The language is metaphorical, for the same people could not be in opposite countries remote from each other, and the two races did not intimately mingle in any border land. The implacable people among or near whom the children of the captivity had to work and wait, whether degenerate countrymen, oppressive Chaldeans, or, more probably, malicious Samaritans, were no better than the fathers of the Muscovites or the offspring of Hagar. In the same way we speak of the Goths whom we encounter, Arabs in our streets, and heathens in Christendom. The psalm, passing from figure to fact, explains itself in the concluding verses. "My soul hath long dwelt with him that hateth peace." By Mosech and Kedar are meant the disturbers of Israel.
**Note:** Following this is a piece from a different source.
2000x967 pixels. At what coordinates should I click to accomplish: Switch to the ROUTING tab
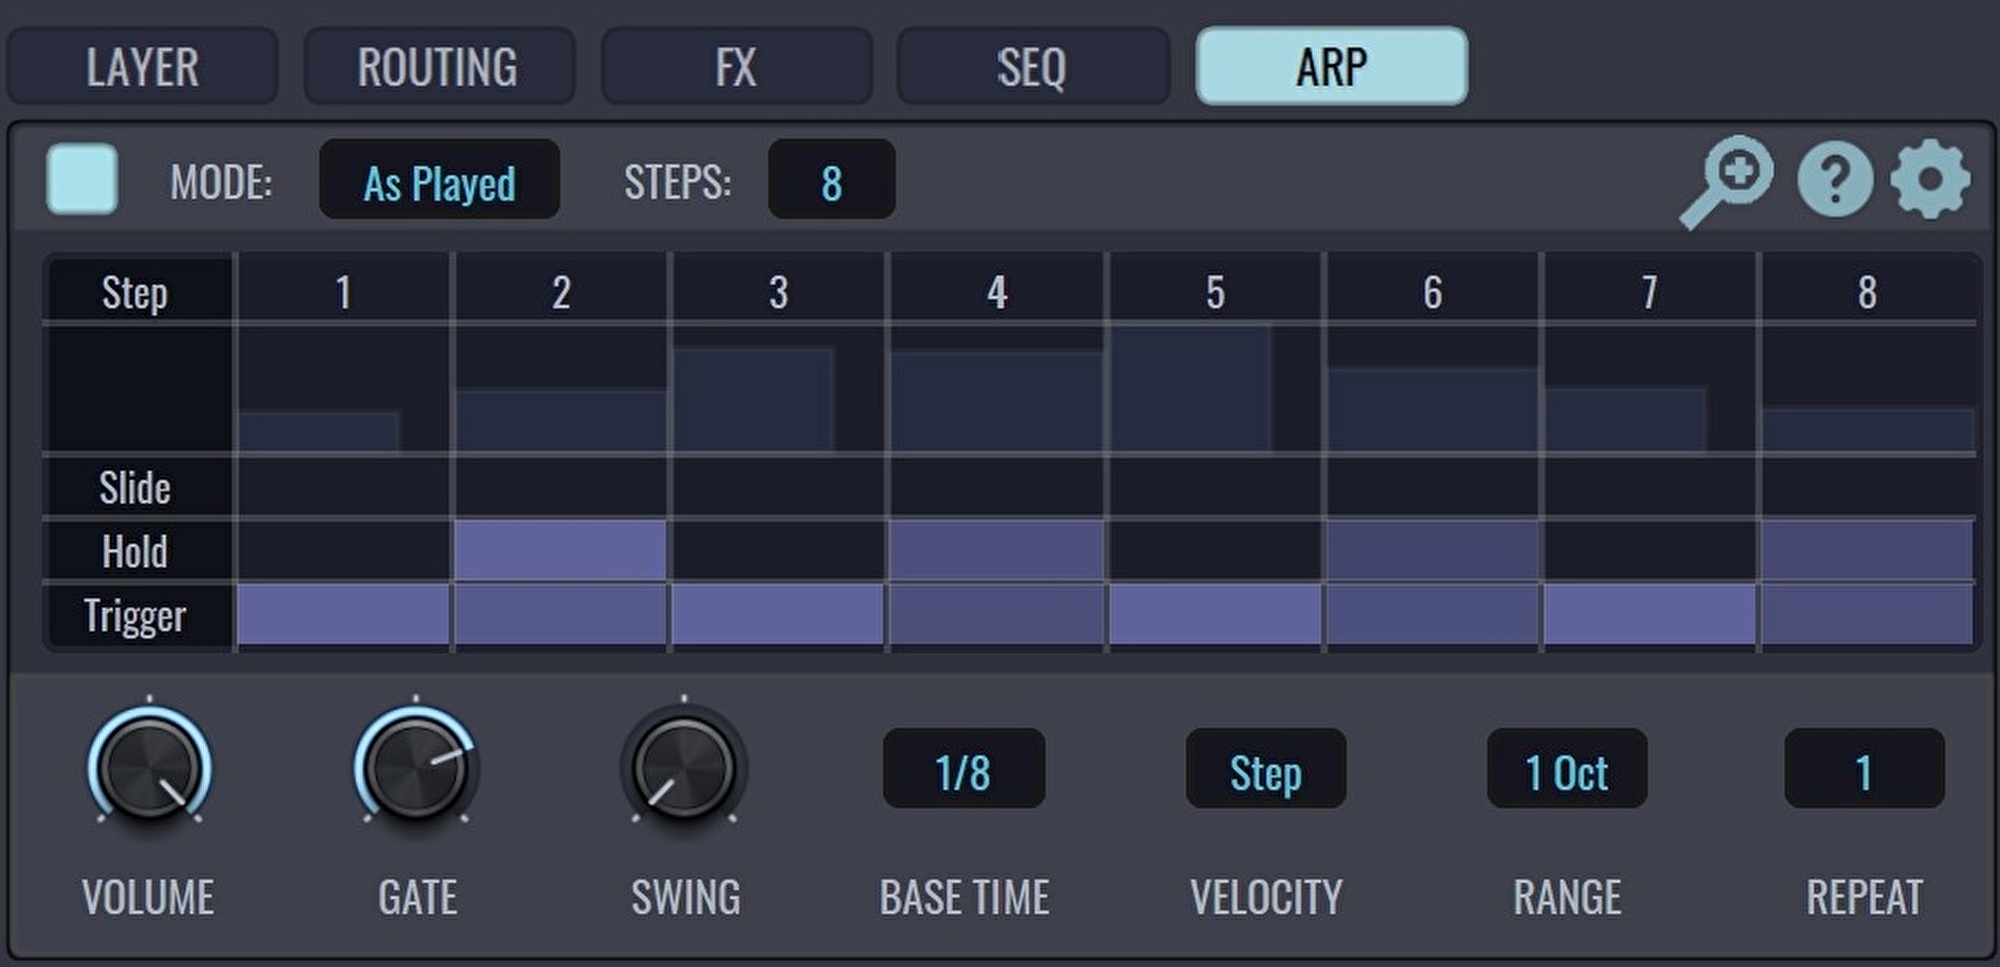click(438, 67)
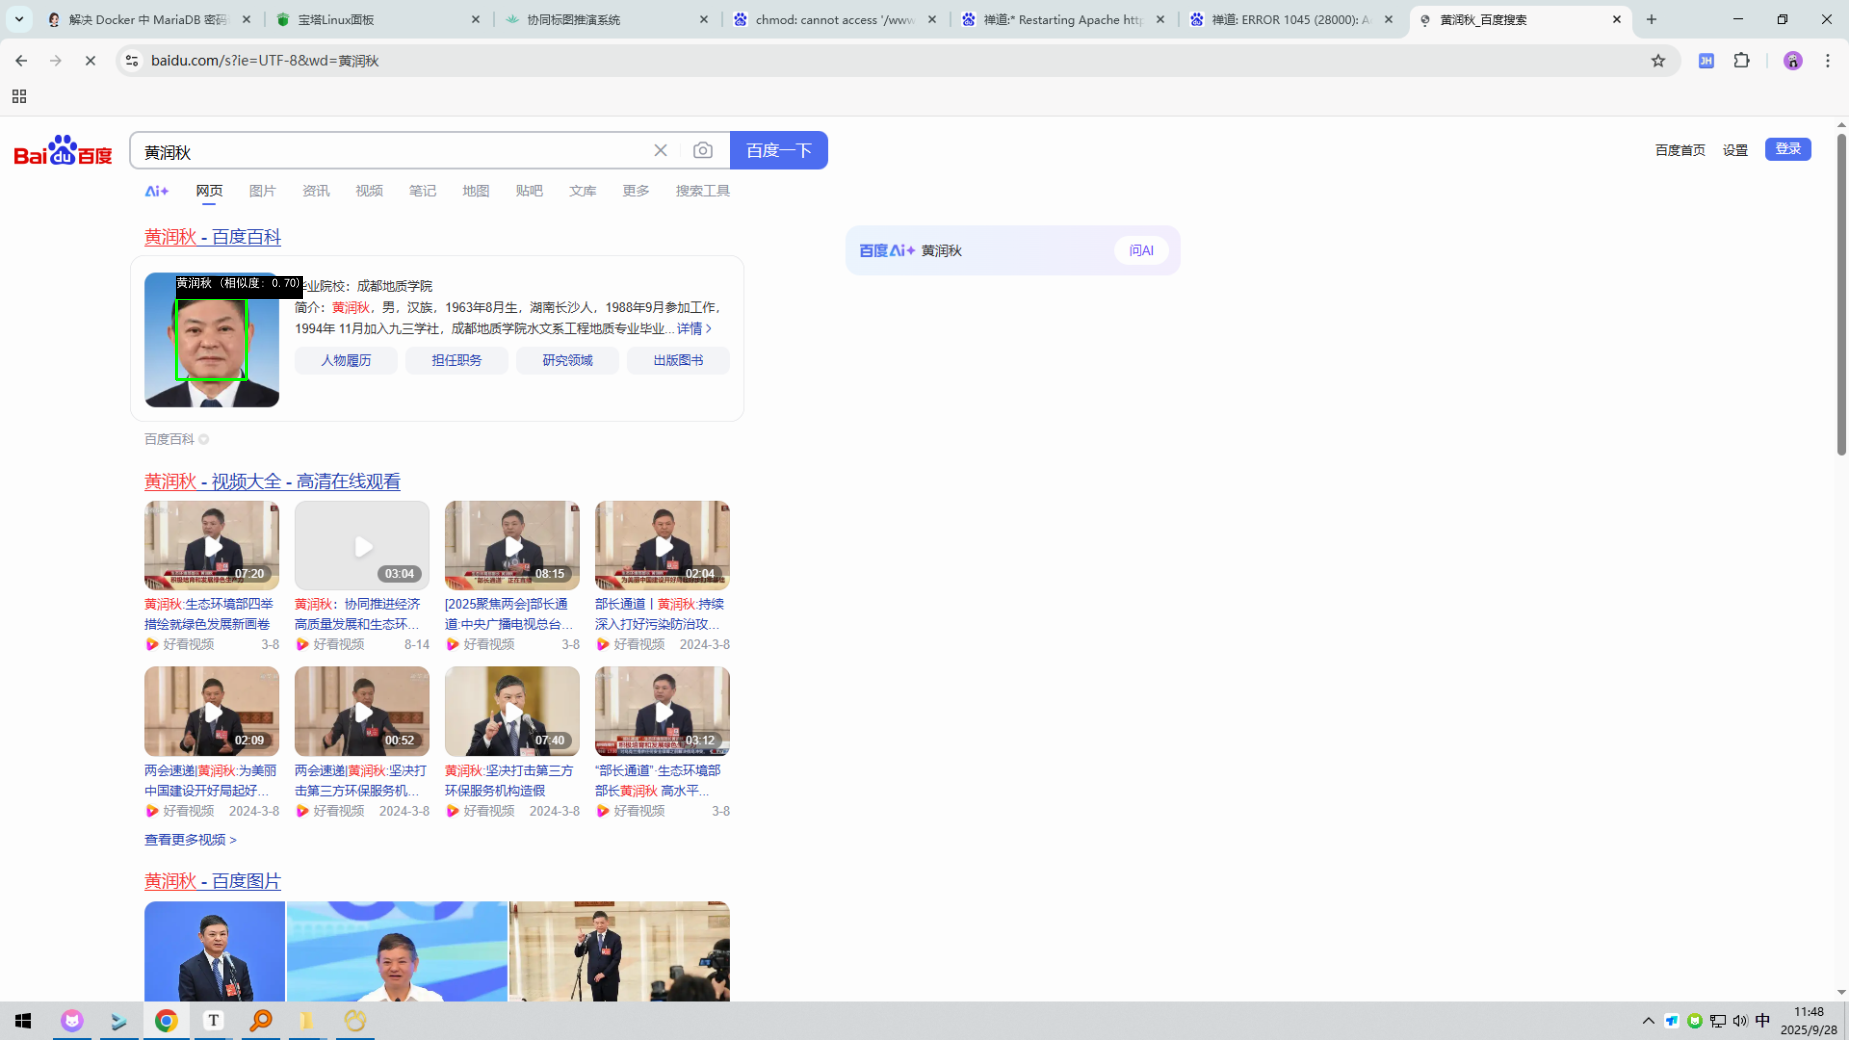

The missionary abroad, persecuted by ungrateful pagans, and maligned and hindered by immoral and envious settlers; the evangelist at home, whom Pharisees pronounce a low person, and infidels despise; the Methodist, nicknamed by one party a schismatic, and by another now patted on the back, and then cuffed and kicked; the Christian student, in a class composed mainly of disdainful unbelievers and provoking worldlings; the religious workman hated by intemperate associates for his purity, and cursed by blasphemers among them for his piety; the God-fearing apprentice, under an ill-tempered taskmaster who construes his mistakes into proofs of hypocrisy, and among thoughtless shop-mates who ridicule his habits of devotion and his scrupulous behaviour; the converted youth whose parents are not ashamed of being without sittings in the sanctuary, and whose brothers and sisters are Sabbath breakers; any one of these tried saints of the Lord, and many another sufferer from proud and false tongues, may use the words, "Woe is me," etc.

(E. J. Robinson.)

When there was no rain from heaven, God could cause a mist to arise and water the earth (Genesis 2:6); even so, if the Lord should bring us where there be no showers of public ordinances, He can stir up in our souls those holy and heavenly meditations, which shall again drop down like a heavenly dew upon the face of our souls, and keep up a holy verdure and freshness upon the face of our souls. Egypt is said to have no rain; but God makes it fruitful by the overflowing of its own river Nilus. And truly if God bring any true believer into a spiritual Egypt, where the rain of public ordinances doth not fall, He can cause such a flow of holy and heavenly thoughts and meditations as shall make the soul very fruitful in a good and a holy life; and therefore we should oft, in such a condition, believingly remember, that if we do our endeavour, by private prayer, meditation, reading, and such like, God is able, and will, in the want of public ordinances, preserve the life of religion in our souls, by private helps.

(J. Jackson, M. A.)

Religious people are sometimes forced by the necessity of their lives to associate with those who are worldly and irreligious. "Woe is me, that I am constrained to dwell with Mesech, and to have my habitstion among the tents of Kedar." How shall those who have to dwell in the tents of ungodliness keep their souls from being contaminated by bad examples? The following anecdote furnishes a useful hint. A certain nobleman, we are told, was very anxious to see the model from whom Guido painted his lovely female faces. Guido placed his colour-grinder, a big coarse man, in an attitude, and then drew a beautiful Magdalen. "My dear Count," he said, "the beautiful and pure ideal must be in the mind, and then it is no matter what the model is." He in whose heart and mind is enshrined the beautiful and pure idea of Christ has a model after which to shape his life, and then it is no matter about other models.